First American Title Insurance Company v. Vision Mortgage Corporation, Inc.

298 N.J. Super. 138, 689 A.2d 154 (App. Div. 1997)
  • Opinion Date: February 25, 1997

MORTGAGES; TITLE INSURANCE—In a mortgage loan transaction, the lender bargains for a bona fide mortgagor with the financial capacity to make the mortgage payments; a first lien on the property subject to foreclosure, if necessary; and the right to seek recovery of a deficiency after foreclosure from the mortgagor. When a title company’s “Approved Attorney” participates in a fraudulent transaction, the title company is liable notwithstanding that lender did, in fact, have first lien status.

A realtor, an attorney, and a property owner masterminded a scheme to defraud a mortgage company. They applied to the mortgage company for a loan in the name of a particular buyer, but the buyer of that name was unaware of the transaction. Title insurance was purchased and the title insurance company issued a “Closing Protection Letter” to the mortgagee. There was no question that there was fraud on the part of the approved attorney in connection with the closing. Nonetheless, the title insurance company refused to make the mortgagee’s loss good, claiming that title insurance does not guarantee a mortgaged property’s value. Additionally, the title company argued that the focus of the Closing Protection Letter is to secure first lien status for a lender’s mortgage, backed up by the title insurance company, and that is exactly what the mortgagee received. Consequently, according to the title insurance company, any loss sustained by the mortgagee was the result of its own overvaluation of the property in the first place.

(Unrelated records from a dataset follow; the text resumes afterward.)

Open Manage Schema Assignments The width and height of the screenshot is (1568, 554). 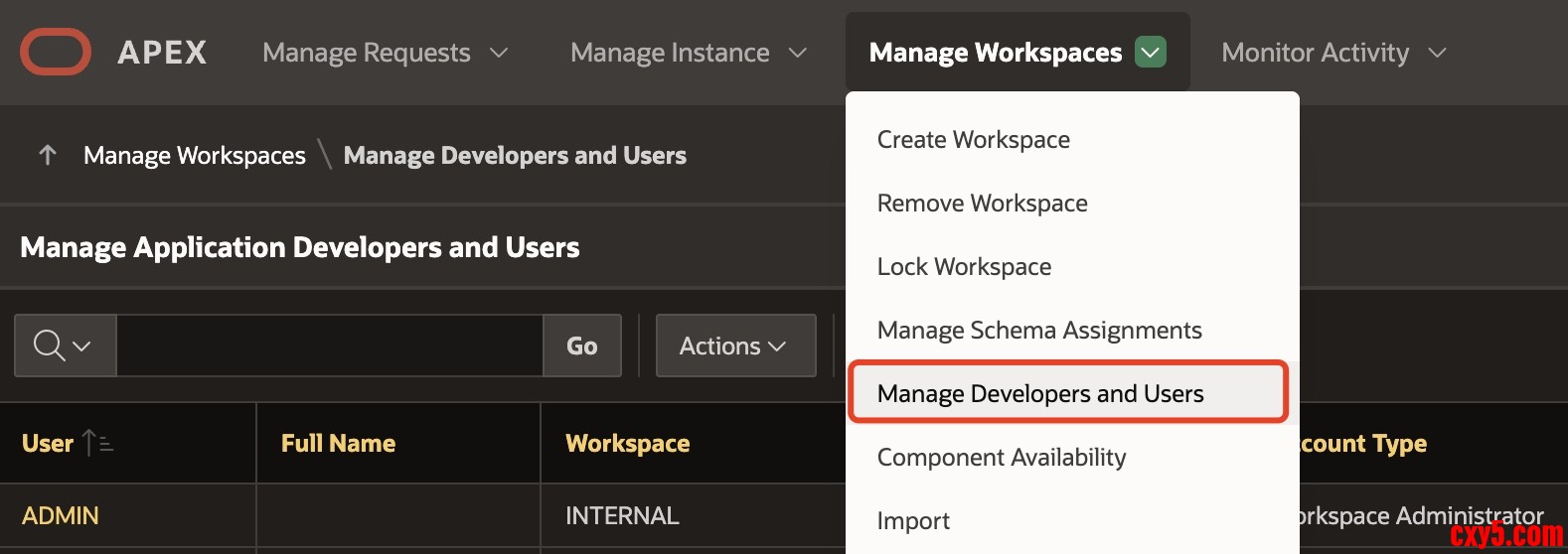coord(1038,331)
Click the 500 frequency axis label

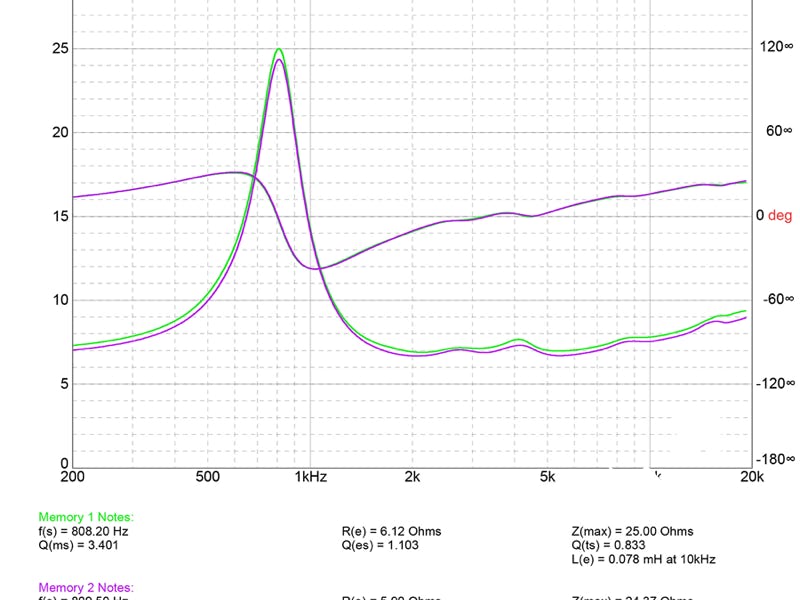coord(207,477)

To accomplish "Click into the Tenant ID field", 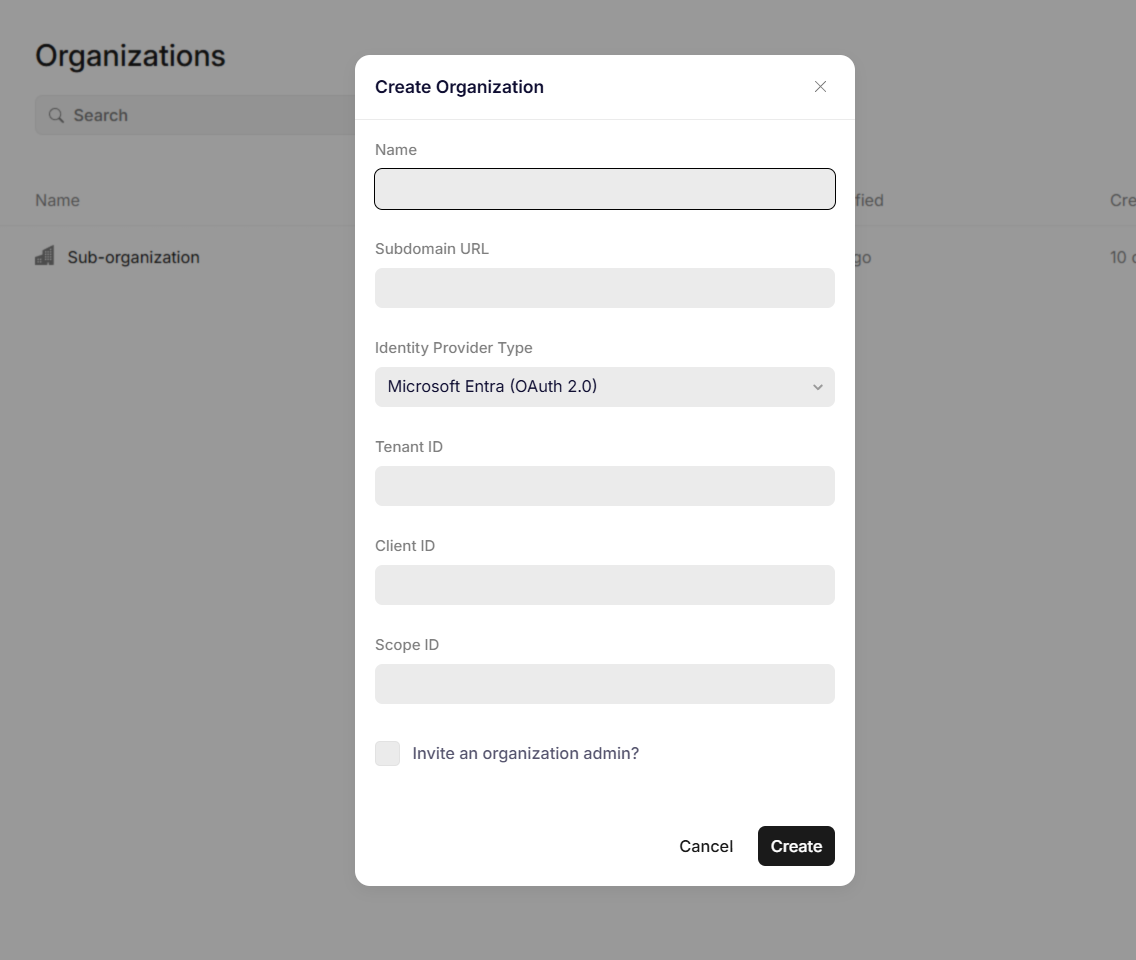I will click(605, 486).
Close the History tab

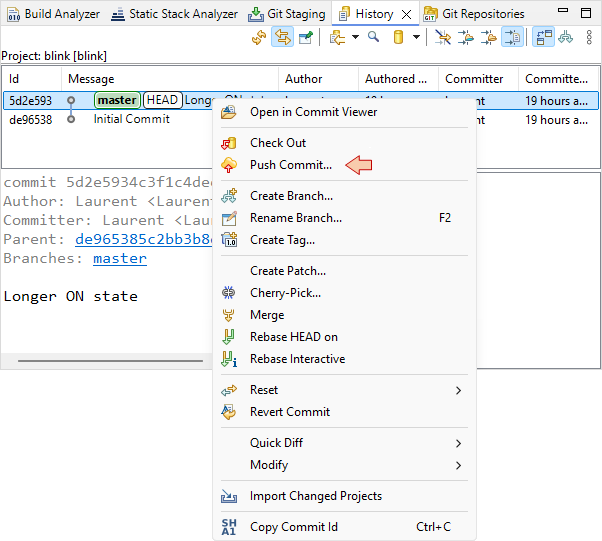tap(407, 14)
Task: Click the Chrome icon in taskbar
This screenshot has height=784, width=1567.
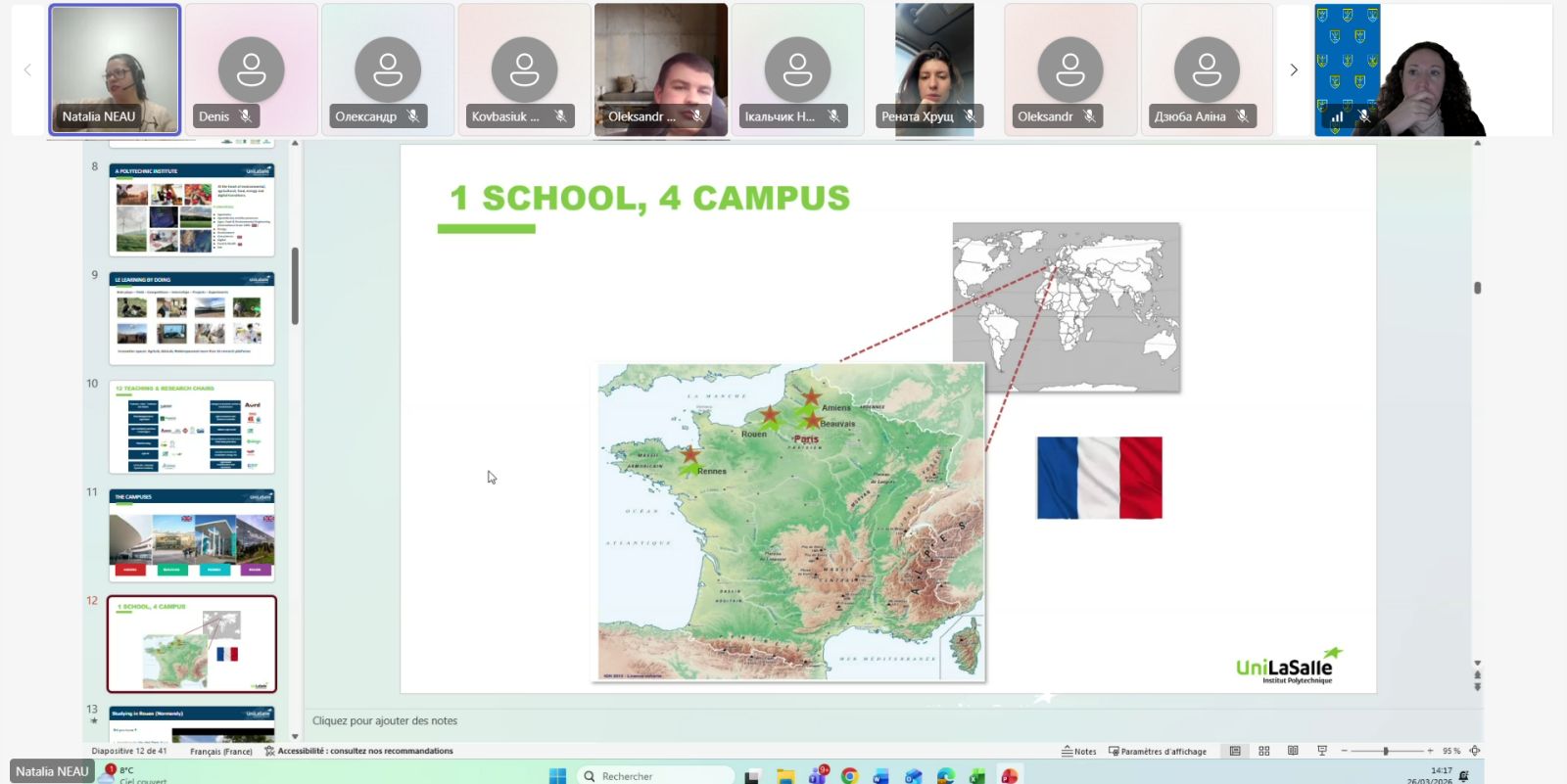Action: pyautogui.click(x=849, y=775)
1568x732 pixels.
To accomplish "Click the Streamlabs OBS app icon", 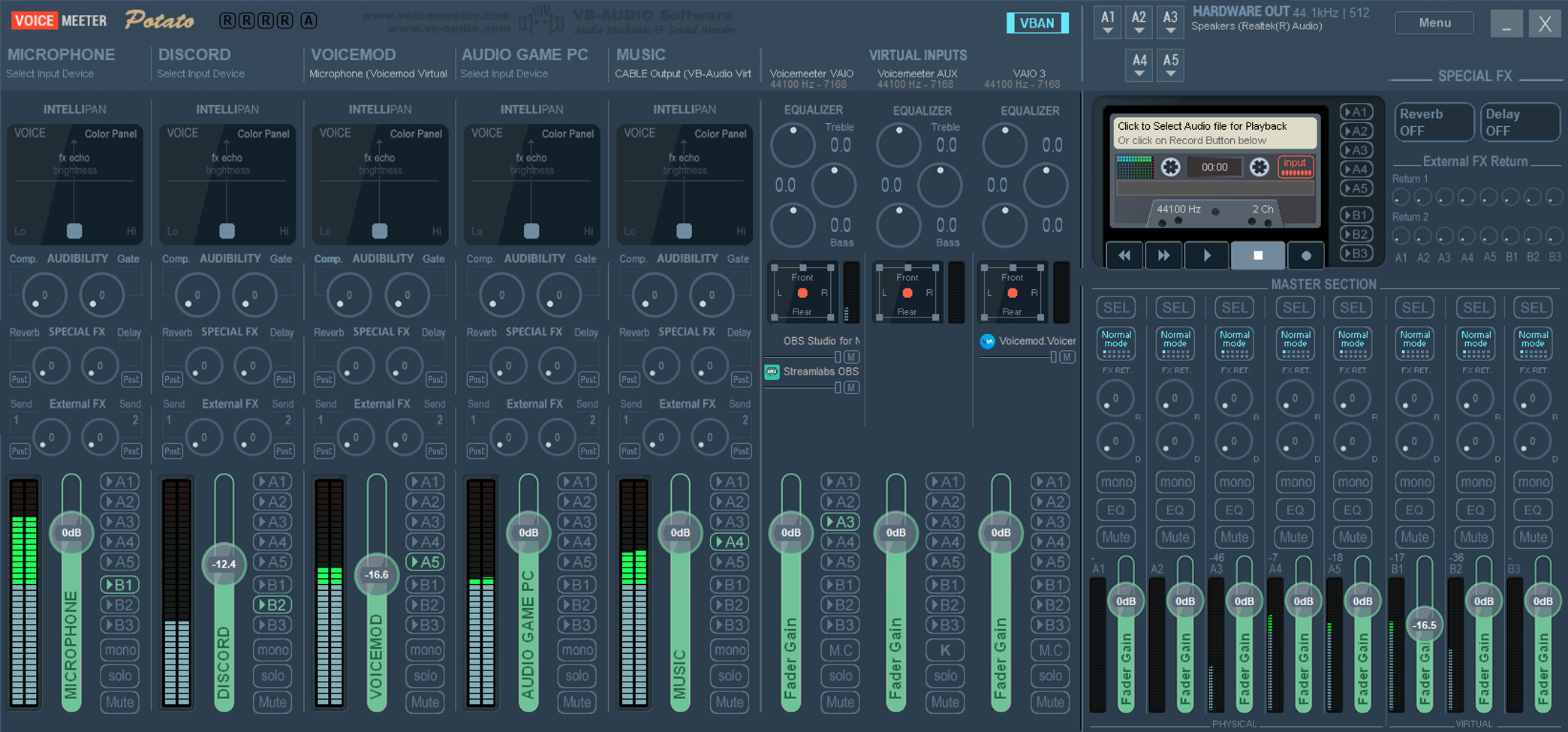I will [x=772, y=372].
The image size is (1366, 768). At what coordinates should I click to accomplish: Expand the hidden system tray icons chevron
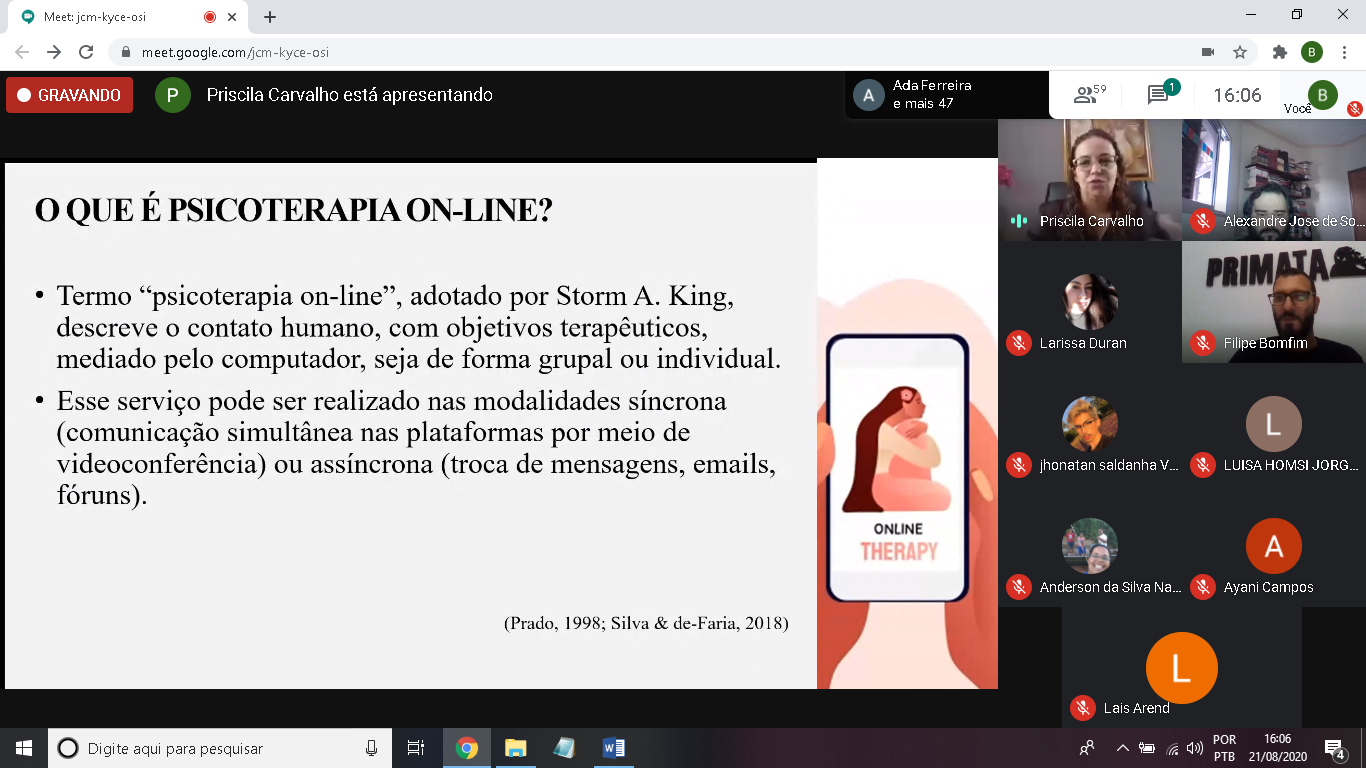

In the Appellate Division’s opinion, a lender bargains for a bona fide mortgagor with the financial capacity to make the mortgage payment; a first lien on the property, subject to foreclosure, if necessary; and the right to seek recovery of a deficiency after foreclosure from the mortgagor. If, despite exhaustion of these remedies, the lender still sustains a loss, that loss would not be related to the approved attorney’s misconduct and thus would fall outside the scope of the Closing Protection Letter. Under the facts presented, the Court ruled that the mortgagee did not get what it bargained for. While it was true that the mortgagee had first lien status despite the approved attorney’s fraud, and that the validity of the mortgage was not affected by that fraud, this was a sham transaction from the outset. By falsely using the name and financial credentials of a stranger to the transaction, an immediate default was guaranteed because there was no bona fide mortgagor to make the mortgage payments. The fraud also eliminated the possibility of the mortgagee recouping the foreclosure loss through a deficiency proceeding against the mortgagor. That it was possible for the mortgagee to recoup its investment through foreclosure had it placed a lower value on the property at the time of the transaction did not insulate the title company from liability. By making the attorney an “approved attorney,” the title company put him in a position to steal from the mortgagee by creating this sham transaction.